Sounds like a good thing, but Capitol Special Police isn't a police force at
all -- it's a for-profit security company hired by private property owners.
This isn't unique. Private security guards outnumber real police more than
5-1, and increasingly act like them.
They wear uniforms, carry weapons and drive lighted patrol cars on private
properties like banks and apartment complexes and in public areas like bus
stations and national monuments. Sometimes they operate as ordinary citizens
and can only make citizen's arrests, but in more and more states they're
being granted official police powers.
This trend should greatly concern citizens. Law enforcement should be a
government function, and privatizing it puts us all at risk.
Most obviously, there's the problem of agenda. Public police forces are
charged with protecting the citizens of the cities and towns over which they
have jurisdiction. Of course, there are instances of policemen overstepping
their bounds, but these are exceptions, and the police officers and
departments are ultimately responsible to the public.
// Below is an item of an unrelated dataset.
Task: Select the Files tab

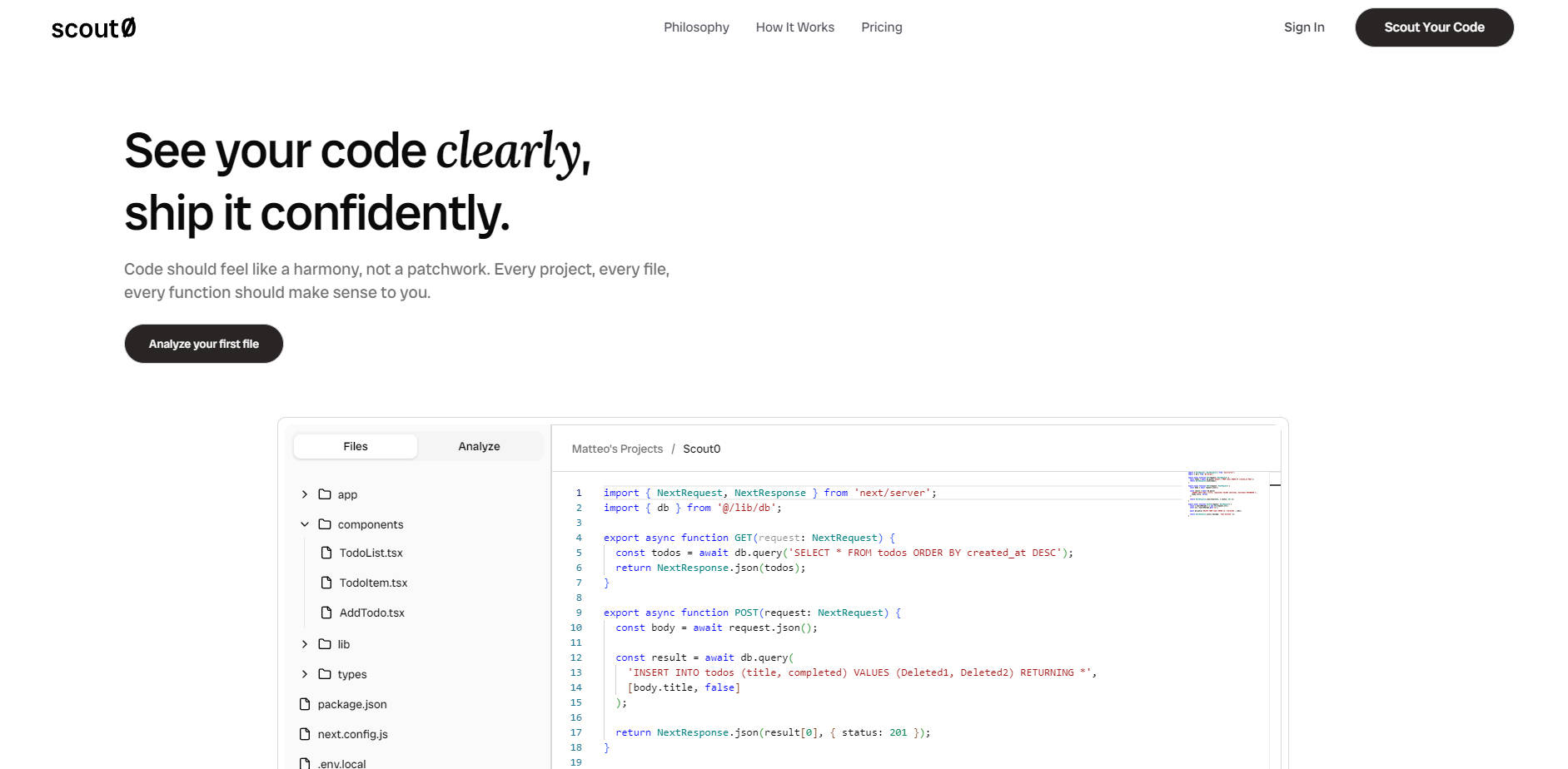Action: pos(356,446)
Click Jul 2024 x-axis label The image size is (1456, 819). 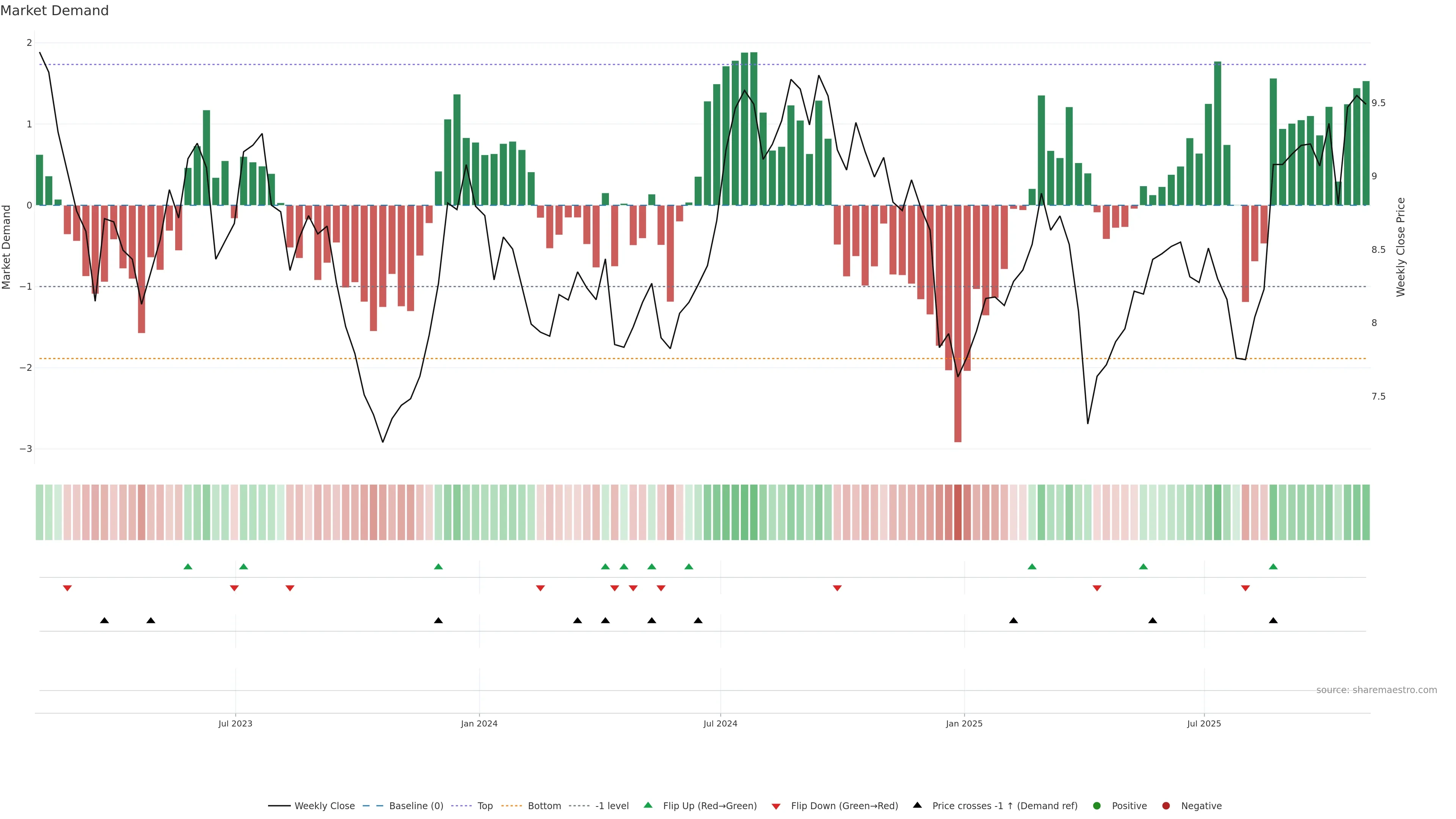(x=720, y=723)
Private police officers are different. They don't work for us; they work for
corporations. They're focused on the priorities of their employers or the
companies that hire them. They're less concerned with due process, public
safety and civil rights.
Also, many of the laws that protect us from police abuse do not apply to the
private sector. Constitutional safeguards that regulate police conduct,
interrogation and evidence collection do not apply to private individuals.
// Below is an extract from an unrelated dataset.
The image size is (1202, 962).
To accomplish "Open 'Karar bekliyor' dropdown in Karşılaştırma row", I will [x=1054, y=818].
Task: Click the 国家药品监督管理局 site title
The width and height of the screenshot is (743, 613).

Information that is illegal for the government to collect about you can be
collected by commercial data brokers, then purchased by the police.
We've all seen policemen "reading people their rights" on television cop
shows. If you're detained by a private security guard, you don't have nearly
as many rights.
For example, a federal law known as Section 1983 allows you to sue for civil
rights violations by the police but not by private citizens. The Freedom of
Information Act allows us to learn what government law enforcement is doing,
but the law doesn't apply to private individuals and companies. In fact,
most of your civil right protections apply only to real police.
Training and regulation is another problem. Private security guards often
receive minimal training, if any. They don't graduate from police academies.
And while some states regulate these guard companies, others have no
regulations at all: anyone can put on a uniform and play policeman. Abuses
of power, brutality, and illegal behavior are much more common among private
security guards than real police.
A horrific example of this happened in South Carolina in 1995. Ricky
Coleman, an unlicensed and untrained Best Buy security guard with a violent
criminal record, choked a fraud suspect to death while another security
guard held him down.
This trend is larger than police. More and more of our nation's prisons are
being run by for-profit corporations. The IRS has started outsourcing some
back-tax collection to debt-collection companies that will take a percentage
of the money recovered as their fee. And there are about 20,000 private
police and military personnel in Iraq, working for the Defense Department.
Throughout most of history, specific people were charged by those in power
to keep the peace, collect taxes and wage wars. Corruption and incompetence
were the norm, and justice was scarce. It is for this very reason that,
since the 1600s, European governments have been built around a professional
civil service to both enforce the laws and protect rights.
Private security guards turn this bedrock principle of modern government on
its head. Whether it's FedEx policemen in Tennessee who can request search
warrants and make arrests; a privately funded surveillance helicopter in
Jackson, Miss., that can bypass constitutional restrictions on aerial
spying; or employees of Capitol Special Police in North Carolina who are
lobbying to expand their jurisdiction beyond the specific properties they
protect -- privately funded policemen are not protecting us or working in
our best interests.
Bruce Schneier is a security technologist and author of "Beyond Fear:
Thinking Sensibly About Security in an Uncertain World."